PROBLEM TO SOLVE:
Count the lines in the rows below that contain the string "agent", with case counting, and reply with only that number.

##########

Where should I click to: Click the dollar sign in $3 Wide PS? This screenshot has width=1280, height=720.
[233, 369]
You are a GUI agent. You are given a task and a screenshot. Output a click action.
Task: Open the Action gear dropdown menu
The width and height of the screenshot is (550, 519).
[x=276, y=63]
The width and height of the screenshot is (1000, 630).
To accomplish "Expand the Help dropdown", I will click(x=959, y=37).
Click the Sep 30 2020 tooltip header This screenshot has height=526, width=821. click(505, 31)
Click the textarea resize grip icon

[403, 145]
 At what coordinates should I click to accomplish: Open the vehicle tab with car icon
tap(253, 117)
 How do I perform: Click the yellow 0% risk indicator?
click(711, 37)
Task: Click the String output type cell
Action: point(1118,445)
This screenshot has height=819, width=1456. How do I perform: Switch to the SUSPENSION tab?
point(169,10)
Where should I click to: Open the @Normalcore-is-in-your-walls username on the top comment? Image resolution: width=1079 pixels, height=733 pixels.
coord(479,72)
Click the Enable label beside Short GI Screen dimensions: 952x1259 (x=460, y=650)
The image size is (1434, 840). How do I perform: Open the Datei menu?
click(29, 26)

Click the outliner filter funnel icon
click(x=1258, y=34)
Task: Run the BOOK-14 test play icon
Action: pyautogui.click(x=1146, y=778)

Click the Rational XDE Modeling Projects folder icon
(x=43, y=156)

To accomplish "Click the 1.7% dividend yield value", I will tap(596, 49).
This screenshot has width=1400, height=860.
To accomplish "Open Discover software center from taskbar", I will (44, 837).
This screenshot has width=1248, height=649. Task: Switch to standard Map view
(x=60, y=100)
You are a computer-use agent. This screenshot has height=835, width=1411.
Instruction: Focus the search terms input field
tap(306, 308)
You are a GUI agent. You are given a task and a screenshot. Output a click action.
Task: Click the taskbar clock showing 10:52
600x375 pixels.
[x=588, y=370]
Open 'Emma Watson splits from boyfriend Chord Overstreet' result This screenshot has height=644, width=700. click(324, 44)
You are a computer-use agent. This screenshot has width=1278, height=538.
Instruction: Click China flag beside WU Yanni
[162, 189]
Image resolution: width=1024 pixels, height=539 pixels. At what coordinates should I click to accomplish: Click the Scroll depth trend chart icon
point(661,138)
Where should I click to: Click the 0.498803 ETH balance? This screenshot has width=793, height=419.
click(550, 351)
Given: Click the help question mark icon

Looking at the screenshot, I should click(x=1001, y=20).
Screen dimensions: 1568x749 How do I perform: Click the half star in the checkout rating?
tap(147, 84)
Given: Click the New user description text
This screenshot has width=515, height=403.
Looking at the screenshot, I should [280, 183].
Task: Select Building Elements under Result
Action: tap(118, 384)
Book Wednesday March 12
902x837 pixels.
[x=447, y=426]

##########

RESPONSE TO THIS EXERCISE:
4